Re: [PATCHv3 2/2] mtd: m25p80: restore the status of SPI flash when exiting

From: NeilBrown
Date: Mon Jul 23 2018 - 21:52:09 EST


On Tue, Jul 24 2018, Boris Brezillon wrote:

> On Tue, 24 Jul 2018 08:46:33 +1000
> NeilBrown <neilb@xxxxxxxx> wrote:
>
>> On Mon, Jul 23 2018, Brian Norris wrote:
>>
>> > Hi Boris,
>> >
>> > On Mon, Jul 23, 2018 at 1:10 PM, Boris Brezillon
>> > <boris.brezillon@xxxxxxxxxxx> wrote:
>> >> On Mon, 23 Jul 2018 11:13:50 -0700
>> >> Brian Norris <computersforpeace@xxxxxxxxx> wrote:
>> >>> I noticed this got merged, but I wanted to put my 2 cents in here:
>> >>
>> >> I wish you had replied to this thread when it was posted (more than
>> >> 6 months ago). Reverting the patch now implies making some people
>> >> unhappy because they'll have to resort to their old out-of-tree
>> >> hacks :-(.
>> >
>> > I'd say I'm sorry for not following things closely these days, but I'm
>> > not really that sorry. There are plenty of other capable hands. And if
>> > y'all shoot yourselves in the foot, so be it. This patch isn't going
>> > to blow things up, but now that I did finally notice it (because it
>> > happened to show up in a list of backports I was looking at), I
>> > thought better late than never to remind you.
>> >
>> > For way of notification: Marek already noticed that we've started down
>> > a slippery slope months ago:
>> >
>> > https://lkml.org/lkml/2018/4/8/141
>> > Re: [PATCH] mtd: spi-nor: clear Extended Address Reg on switch to
>> > 3-byte addressing.
>> >
>> > I'm not quite sure why that wasn't taken to its logical conclusion --
>> > that the hack should be reverted.
>> >
>> > This problem has been noted many times already, and we've always
>> > stayed on the side of *avoiding* this hack. A few references from a
>> > search of my email:
>> >
>> > http://lists.infradead.org/pipermail/linux-mtd/2013-March/046343.html
>> > [PATCH 1/3] mtd: m25p80: utilize dedicated 4-byte addressing commands
>> >
>> > http://lists.infradead.org/pipermail/barebox/2014-September/020682.html
>> > [RFC] MTD m25p80 3-byte addressing and boot problem
>> >
>> > http://lists.infradead.org/pipermail/linux-mtd/2015-February/057683.html
>> > [PATCH 2/2] m25p80: if supported put chip to deep power down if not used
>> >
>> >>> On Wed, Dec 06, 2017 at 10:53:42AM +0800, Zhiqiang Hou wrote:
>> >>> > From: Hou Zhiqiang <Zhiqiang.Hou@xxxxxxx>
>> >>> >
>> >>> > Restore the status to be compatible with legacy devices.

* DATA FOR THE TASK:
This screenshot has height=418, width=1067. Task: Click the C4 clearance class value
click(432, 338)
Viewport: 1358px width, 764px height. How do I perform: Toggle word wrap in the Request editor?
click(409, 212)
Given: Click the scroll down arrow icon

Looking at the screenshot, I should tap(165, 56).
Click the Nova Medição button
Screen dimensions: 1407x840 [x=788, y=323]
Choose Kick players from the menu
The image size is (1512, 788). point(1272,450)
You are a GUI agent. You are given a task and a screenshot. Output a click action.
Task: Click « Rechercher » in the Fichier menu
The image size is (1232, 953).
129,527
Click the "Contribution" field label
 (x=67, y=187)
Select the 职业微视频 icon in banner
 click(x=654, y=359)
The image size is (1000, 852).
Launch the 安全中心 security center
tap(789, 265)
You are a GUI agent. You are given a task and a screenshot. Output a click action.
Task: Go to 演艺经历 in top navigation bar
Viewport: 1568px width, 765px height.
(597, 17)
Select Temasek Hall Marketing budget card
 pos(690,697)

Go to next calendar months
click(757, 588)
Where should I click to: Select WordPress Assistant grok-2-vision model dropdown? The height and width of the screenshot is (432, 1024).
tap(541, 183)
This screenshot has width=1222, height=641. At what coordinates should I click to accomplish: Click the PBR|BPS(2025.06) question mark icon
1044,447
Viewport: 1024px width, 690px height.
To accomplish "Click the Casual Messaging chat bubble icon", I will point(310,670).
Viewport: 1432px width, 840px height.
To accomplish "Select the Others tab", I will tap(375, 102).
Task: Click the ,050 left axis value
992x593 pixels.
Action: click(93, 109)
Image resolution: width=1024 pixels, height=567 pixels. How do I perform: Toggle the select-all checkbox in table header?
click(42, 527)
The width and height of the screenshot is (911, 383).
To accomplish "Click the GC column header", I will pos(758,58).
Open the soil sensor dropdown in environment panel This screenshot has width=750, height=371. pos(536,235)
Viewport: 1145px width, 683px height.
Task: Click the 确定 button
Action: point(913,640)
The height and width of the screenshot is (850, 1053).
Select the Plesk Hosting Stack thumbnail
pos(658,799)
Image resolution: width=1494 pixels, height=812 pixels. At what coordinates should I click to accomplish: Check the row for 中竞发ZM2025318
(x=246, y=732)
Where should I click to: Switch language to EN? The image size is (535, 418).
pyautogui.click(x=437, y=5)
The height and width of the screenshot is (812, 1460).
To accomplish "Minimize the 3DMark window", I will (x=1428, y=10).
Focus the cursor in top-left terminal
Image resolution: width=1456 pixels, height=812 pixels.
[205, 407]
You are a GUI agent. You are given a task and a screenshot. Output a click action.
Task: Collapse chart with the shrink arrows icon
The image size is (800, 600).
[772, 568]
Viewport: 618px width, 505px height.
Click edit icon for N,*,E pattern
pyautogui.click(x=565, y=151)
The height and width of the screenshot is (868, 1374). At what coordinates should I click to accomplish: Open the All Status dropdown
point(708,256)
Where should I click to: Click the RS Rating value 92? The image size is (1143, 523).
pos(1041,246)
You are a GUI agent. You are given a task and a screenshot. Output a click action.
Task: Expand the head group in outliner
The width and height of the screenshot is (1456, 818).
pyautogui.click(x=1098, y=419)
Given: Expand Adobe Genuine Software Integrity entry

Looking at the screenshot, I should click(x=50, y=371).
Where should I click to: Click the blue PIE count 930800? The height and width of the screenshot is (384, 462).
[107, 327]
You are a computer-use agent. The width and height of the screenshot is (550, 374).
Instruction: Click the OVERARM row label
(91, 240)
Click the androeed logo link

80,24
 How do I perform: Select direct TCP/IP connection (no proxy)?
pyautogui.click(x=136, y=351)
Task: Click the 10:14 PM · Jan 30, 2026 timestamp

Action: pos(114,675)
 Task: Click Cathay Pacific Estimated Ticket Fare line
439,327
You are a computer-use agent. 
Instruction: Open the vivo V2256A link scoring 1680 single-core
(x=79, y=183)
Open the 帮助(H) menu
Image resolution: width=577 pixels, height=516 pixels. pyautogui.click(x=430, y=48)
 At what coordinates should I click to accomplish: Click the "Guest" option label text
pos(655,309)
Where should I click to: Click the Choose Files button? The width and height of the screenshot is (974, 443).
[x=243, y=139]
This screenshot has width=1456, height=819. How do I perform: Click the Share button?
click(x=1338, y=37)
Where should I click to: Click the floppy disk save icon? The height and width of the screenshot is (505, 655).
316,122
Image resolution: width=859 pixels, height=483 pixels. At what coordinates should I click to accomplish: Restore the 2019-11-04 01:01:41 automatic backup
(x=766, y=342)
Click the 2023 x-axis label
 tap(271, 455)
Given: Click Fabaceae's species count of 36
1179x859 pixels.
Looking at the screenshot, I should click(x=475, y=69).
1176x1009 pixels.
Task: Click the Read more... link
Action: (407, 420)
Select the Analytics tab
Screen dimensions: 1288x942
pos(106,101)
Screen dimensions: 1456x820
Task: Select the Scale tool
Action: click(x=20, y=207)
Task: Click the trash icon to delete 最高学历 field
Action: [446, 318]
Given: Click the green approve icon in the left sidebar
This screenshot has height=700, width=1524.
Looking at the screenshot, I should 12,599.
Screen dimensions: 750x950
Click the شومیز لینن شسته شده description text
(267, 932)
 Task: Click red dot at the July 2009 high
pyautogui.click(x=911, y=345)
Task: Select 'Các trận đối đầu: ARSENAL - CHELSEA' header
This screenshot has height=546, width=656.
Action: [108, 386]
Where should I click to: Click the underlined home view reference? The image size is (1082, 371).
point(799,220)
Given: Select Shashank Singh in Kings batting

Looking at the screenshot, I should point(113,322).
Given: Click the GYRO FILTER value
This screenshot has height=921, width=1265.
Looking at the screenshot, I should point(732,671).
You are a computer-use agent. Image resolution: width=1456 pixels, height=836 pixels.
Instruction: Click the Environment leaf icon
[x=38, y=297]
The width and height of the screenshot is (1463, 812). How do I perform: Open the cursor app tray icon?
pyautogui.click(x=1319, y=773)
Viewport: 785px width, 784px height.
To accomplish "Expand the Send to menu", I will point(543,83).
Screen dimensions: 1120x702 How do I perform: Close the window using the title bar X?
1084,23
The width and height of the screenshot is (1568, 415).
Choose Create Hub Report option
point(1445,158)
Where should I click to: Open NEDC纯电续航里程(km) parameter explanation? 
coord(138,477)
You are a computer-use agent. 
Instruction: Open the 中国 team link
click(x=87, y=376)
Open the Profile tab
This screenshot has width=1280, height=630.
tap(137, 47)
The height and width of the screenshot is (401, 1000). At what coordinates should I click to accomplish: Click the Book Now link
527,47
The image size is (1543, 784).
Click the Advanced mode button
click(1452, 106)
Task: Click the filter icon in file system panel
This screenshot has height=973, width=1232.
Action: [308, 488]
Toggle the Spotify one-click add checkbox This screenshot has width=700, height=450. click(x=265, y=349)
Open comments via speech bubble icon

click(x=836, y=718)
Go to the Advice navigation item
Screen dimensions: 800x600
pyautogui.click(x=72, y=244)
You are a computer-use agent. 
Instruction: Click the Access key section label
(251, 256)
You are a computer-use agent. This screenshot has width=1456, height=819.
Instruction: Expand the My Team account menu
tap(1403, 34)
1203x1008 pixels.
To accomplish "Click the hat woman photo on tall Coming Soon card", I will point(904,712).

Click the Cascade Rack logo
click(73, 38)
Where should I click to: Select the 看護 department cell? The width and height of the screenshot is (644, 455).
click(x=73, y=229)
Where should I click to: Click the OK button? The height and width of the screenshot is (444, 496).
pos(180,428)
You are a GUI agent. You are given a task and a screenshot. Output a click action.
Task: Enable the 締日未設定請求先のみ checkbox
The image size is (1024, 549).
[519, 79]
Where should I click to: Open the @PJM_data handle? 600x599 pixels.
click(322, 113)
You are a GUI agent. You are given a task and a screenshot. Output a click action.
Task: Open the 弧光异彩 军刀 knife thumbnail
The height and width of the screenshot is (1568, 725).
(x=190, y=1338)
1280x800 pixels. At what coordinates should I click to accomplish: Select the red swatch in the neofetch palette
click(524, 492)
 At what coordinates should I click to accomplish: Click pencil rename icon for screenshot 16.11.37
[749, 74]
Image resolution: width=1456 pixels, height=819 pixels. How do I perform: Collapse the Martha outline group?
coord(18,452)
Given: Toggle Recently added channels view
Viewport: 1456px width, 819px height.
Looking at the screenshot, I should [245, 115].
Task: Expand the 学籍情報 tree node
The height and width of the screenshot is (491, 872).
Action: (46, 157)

* DIRECTION 1: Copy out the part of the rows that opens with the line containing "Where should I click to: Click the underlined" and closes with the line containing "pyautogui.click(x=72, y=244)", changing "Instruction" to "Command" and leaving everything else the same.
* DIRECTION 2: Write the next part of the mailing-list thread about restoring SPI flash status, starting after its final line.

* RESPONSE 1:
Where should I click to: Click the underlined home view reference? The image size is (1082, 371).
point(799,220)
Given: Select Shashank Singh in Kings batting

Looking at the screenshot, I should point(113,322).
Given: Click the GYRO FILTER value
This screenshot has height=921, width=1265.
Looking at the screenshot, I should point(732,671).
You are a computer-use agent. Image resolution: width=1456 pixels, height=836 pixels.
Command: Click the Environment leaf icon
[x=38, y=297]
The width and height of the screenshot is (1463, 812). How do I perform: Open the cursor app tray icon?
pyautogui.click(x=1319, y=773)
Viewport: 785px width, 784px height.
To accomplish "Expand the Send to menu", I will point(543,83).
Screen dimensions: 1120x702 How do I perform: Close the window using the title bar X?
1084,23
The width and height of the screenshot is (1568, 415).
Choose Create Hub Report option
point(1445,158)
Where should I click to: Open NEDC纯电续航里程(km) parameter explanation? 
coord(138,477)
You are a computer-use agent. 
Command: Open the 中国 team link
click(x=87, y=376)
Open the Profile tab
This screenshot has width=1280, height=630.
tap(137, 47)
The height and width of the screenshot is (401, 1000). At what coordinates should I click to accomplish: Click the Book Now link
527,47
The image size is (1543, 784).
Click the Advanced mode button
click(1452, 106)
Task: Click the filter icon in file system panel
This screenshot has height=973, width=1232.
Action: [308, 488]
Toggle the Spotify one-click add checkbox This screenshot has width=700, height=450. click(x=265, y=349)
Open comments via speech bubble icon

click(x=836, y=718)
Go to the Advice navigation item
Screen dimensions: 800x600
pyautogui.click(x=72, y=244)

* RESPONSE 2:
>> >>> > Take Freescale eSPI boot for example, it copies (in 3 Byte
>> >>> > addressing mode) the RCW and bootloader images from SPI flash
>> >>> > without firing a reset signal previously, so the reboot command
>> >>> > will fail without reseting the addressing mode of SPI flash.
>> >>> > This patch implement .shutdown function to restore the status
>> >>> > in reboot process, and add the same operation to the .remove
>> >>> > function.
>> >>>
>> >>> We have previously rejected this patch multiple times, because the above
>> >>> comment demonstrates a broken product.
>> >>
>> >> If we were to only support working HW parts, I fear Linux would not
>> >> support a lot of HW (that's even more true when it comes to flashes :P).
>> >
>> > You stopped allowing UBI to attach to MLC NAND recently, no? That
>> > sounds like almost the same boat -- you've probably killed quite a few
>> > shitty products, if they were to use mainline directly.
>> >
>> > Anyway, that's derailing the issue. Supporting broken hardware isn't
>> > something you try to do by applying the same hack to all systems. You
>> > normally try to apply your hack as narrowly as possible. You seem to
>> > imply that below. So maybe that's a solution to move forward with. But
>> > I'd personally be just as happy to see the patch reverted.
>> >
>> >>> You cannot guarantee that all
>> >>> reboots will invoke the .shutdown() method -- what about crashes? What
>> >>> about watchdog resets? IIUC, those will hit the same broken behavior,
>> >>> and have unexepcted behavior in your bootloader.
>> >>
>> >> Yes, there are corner cases that are not addressed with this approach,
>> >
>> > Is a system crash really a corner case? :D
>> >
>> >> but it still seems to improve things. Of course, that means the
>> >> user should try to re-route all HW reset sources to SW ones (RESET input
>> >> pin muxed to the GPIO controller, watchdog generating an interrupt
>> >> instead of directly asserting the RESET output pin), which is not always
>> >> possible, but even when it's not, isn't it better to have a setup that
>> >> works fine 99% of the time instead of 50% of the time?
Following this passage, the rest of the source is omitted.